Rows for finding items on the screen:
################
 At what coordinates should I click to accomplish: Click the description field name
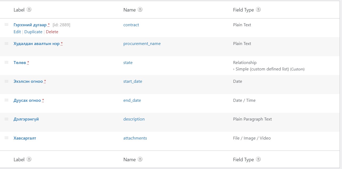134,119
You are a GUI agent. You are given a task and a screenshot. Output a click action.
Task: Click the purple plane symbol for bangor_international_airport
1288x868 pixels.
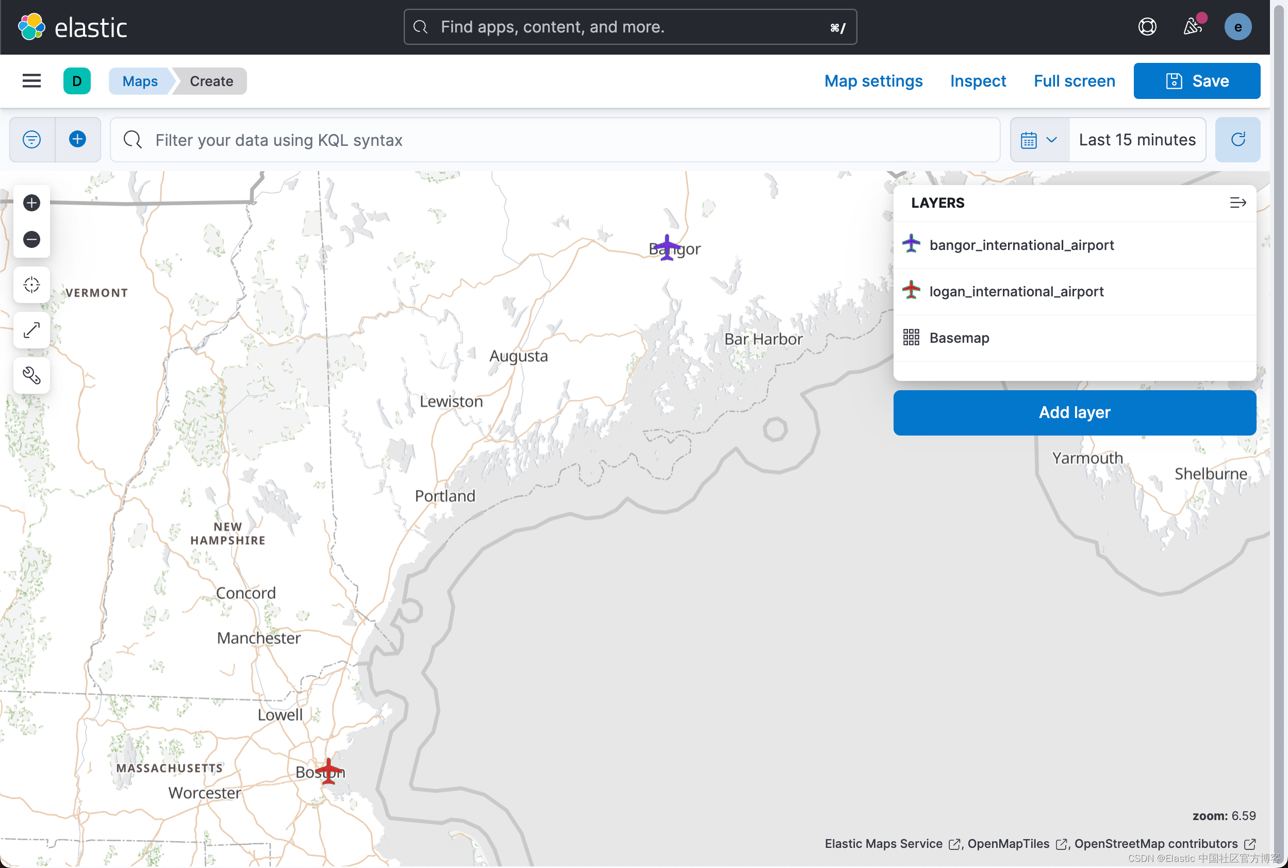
################
What is expected -> Edit the rows above so that "purple" becomes "green", keeping everything else the same. Leave the pictures out.

Answer to this task ->
 At what coordinates should I click to accomplish: Click the description field name
134,119
You are a GUI agent. You are given a task and a screenshot. Output a click action.
Task: Click the green plane symbol for bangor_international_airport
1288x868 pixels.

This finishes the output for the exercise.